Ethics and data protection checklist
Data have been anonymised before using the LLM.
The privacy policies of the platform used have been reviewed.
No sensitive or identifiable data have been uploaded.
Unnecessary files have been deleted after the analysis.
LLM use is declared in the academic report.
Academic report checklist
LLM use is described in the Method section.
Final analytical decisions are human.
Results include verbatim quotations.
Limitations associated with LLM use are declared.
The ethical measures adopted are described.
The process is traceable and reproducible.
Methodological checklist
A final checklist to ensure all aspects have been covered:
Anonymised data
Master prompt defined
Versioned category system (min. v2.0)
Sample manually reviewed (min. 10%)
Methodological decisions documented
LLM use declared in method
Backups made
Acknowledged limits of the analyses
Ejemplos de prompts listos para usar (por fases)
1. Master prompt (use at the start of each session)
Actúa como asistente experto en análisis de contenido en investigación educativa.
Sigue escrupulosamente mis instrucciones.
No inventes información.
Si detectas ambigüedad, solicita aclaraciones inmediatamente.
Trabajaremos por etapas: exploración, categorías, codificación y síntesis.

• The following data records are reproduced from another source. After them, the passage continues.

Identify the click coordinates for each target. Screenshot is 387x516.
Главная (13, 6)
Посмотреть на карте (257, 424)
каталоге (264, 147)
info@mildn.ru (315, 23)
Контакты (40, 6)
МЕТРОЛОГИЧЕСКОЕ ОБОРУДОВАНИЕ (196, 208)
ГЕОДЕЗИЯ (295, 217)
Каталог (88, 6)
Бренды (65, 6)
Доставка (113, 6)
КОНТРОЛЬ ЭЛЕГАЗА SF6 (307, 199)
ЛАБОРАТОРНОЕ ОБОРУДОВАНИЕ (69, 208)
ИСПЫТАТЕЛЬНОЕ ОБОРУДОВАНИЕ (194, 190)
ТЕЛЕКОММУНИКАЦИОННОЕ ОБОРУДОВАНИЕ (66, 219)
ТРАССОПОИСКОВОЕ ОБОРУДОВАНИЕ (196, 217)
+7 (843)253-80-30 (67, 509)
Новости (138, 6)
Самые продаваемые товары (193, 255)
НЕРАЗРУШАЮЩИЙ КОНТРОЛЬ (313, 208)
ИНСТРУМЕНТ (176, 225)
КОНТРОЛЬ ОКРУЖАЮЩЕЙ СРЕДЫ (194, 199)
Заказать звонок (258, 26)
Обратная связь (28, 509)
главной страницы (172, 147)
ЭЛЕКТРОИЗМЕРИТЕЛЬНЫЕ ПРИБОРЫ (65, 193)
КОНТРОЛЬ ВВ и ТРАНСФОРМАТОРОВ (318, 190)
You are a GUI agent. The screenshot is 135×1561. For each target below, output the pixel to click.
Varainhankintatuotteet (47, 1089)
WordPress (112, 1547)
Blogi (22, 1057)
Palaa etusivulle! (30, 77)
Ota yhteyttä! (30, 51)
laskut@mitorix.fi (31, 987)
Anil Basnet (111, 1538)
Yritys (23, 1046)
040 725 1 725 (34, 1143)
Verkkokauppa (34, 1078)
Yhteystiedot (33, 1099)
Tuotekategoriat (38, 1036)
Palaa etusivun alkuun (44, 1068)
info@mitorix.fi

2. Preliminary exploration
Aquí tienes un conjunto de respuestas sobre [tema].
Realiza un análisis preliminar que incluya:
1) Resumen general (5–7 líneas)
2) 5–10 patrones o temas preliminares
3) Citas textuales representativas
4) Tensiones o contradicciones emergentes
No generes categorías definitivas.
3. Creating the category system (inductive)
Genera un sistema de categorías inicial basado en los datos.
Para cada categoría incluye:
- nombre
- descripción clara
- criterios de inclusión
- criterios de exclusión
- 2–3 citas textuales del corpus
4. Refinement
Revisa este sistema de categorías (versión X).
Identifica:
- solapamientos
- categorías amplias o ambiguas
- redundancias
- diferencias de nivel conceptual
Propón una versión mejorada y justifica los cambios.
5. Coding
Codifica este bloque según el sistema de categorías versión X.
Devuelve la salida en una tabla con:
[Texto] – [Categoría(s)] – [Justificación con cita textual]
No inventes citas. Si una respuesta no encaja, indícalo.
6. Analytical synthesis
A partir de la tabla de codificación y el sistema categorial versión X,
elabora un análisis temático académico que incluya:
- temas principales
- relación entre categorías
- tensiones o contradicciones
- 1–2 citas representativas por subtema
No añadas información no presente en los datos.
7. Academic report
Redacta un borrador de informe académico que incluya:
- introducción breve
- método
- resultados (por temas con citas)
- discusión preliminar
- limitaciones del análisis y del uso de LLM
Basado exclusivamente en los datos proporcionados.